1.     Standalone/Local Mode

2.     pSudo Distribution Mode

 

Pre-Requisites:

1.     We need Physical Machine or Virtual Machine

2.     Any Operating System

 

In This,

1.     Oracle VM Virtual Software

2.     Create VM with Ubuntu Server Operating System

 

In Local Mode or pSudo Distribution Mode, there three steps to install Hadoop.
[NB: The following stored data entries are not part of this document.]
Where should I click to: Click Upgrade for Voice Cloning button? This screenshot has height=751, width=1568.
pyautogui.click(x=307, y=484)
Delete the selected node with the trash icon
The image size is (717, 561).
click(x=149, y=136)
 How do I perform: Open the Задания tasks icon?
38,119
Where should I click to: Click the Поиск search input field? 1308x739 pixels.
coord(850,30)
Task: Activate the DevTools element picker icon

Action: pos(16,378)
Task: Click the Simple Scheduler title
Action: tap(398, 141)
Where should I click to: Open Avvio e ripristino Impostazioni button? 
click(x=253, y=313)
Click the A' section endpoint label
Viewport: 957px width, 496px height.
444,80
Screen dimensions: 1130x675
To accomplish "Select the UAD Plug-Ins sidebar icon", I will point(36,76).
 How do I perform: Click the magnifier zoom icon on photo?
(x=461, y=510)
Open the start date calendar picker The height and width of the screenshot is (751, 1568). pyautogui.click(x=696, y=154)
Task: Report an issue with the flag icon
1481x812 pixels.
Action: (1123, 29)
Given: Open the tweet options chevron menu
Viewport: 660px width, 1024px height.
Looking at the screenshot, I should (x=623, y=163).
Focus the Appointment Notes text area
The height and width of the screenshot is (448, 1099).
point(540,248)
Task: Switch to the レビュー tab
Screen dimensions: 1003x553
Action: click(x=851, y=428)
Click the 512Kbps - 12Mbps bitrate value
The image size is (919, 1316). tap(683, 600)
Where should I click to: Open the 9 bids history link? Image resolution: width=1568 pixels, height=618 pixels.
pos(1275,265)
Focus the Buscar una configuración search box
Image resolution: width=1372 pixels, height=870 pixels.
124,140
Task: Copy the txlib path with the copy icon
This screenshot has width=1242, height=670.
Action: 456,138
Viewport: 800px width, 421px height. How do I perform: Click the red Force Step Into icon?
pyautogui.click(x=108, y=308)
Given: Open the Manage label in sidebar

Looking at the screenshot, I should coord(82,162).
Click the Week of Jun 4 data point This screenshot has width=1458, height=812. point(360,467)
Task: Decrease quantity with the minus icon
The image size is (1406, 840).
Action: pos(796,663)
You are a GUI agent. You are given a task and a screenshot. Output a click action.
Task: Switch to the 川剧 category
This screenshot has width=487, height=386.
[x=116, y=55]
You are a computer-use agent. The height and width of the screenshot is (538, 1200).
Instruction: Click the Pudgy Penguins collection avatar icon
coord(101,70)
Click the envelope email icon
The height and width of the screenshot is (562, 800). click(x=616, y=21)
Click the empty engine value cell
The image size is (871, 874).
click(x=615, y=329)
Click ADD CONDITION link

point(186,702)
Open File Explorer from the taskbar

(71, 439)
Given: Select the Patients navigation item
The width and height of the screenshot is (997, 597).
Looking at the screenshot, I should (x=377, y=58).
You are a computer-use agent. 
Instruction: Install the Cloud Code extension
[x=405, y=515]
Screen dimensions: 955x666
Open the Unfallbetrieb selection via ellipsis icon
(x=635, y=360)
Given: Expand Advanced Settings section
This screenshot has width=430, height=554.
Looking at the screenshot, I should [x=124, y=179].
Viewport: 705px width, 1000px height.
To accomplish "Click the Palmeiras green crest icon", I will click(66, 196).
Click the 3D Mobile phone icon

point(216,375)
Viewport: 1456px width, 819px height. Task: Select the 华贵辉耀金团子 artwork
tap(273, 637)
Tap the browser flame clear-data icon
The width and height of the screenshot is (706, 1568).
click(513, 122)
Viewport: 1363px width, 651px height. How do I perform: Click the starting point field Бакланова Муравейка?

They are:

1.     Pre-Installation steps

2.     Installation steps

3.     Post-Installation steps.

 

Once, Pre-Installation and Installation Completed we can say "Standalone/Local"

installation is completed

           

Pre-Installation + Installation + Post-Installation Completed the we can say "pSudo Distribution Installation is Completed.       

           

Note: -

à Make sure any Virtualization software installed and any operating system

    installed.

à In this i have already installed "Oracle VM VirtualBox".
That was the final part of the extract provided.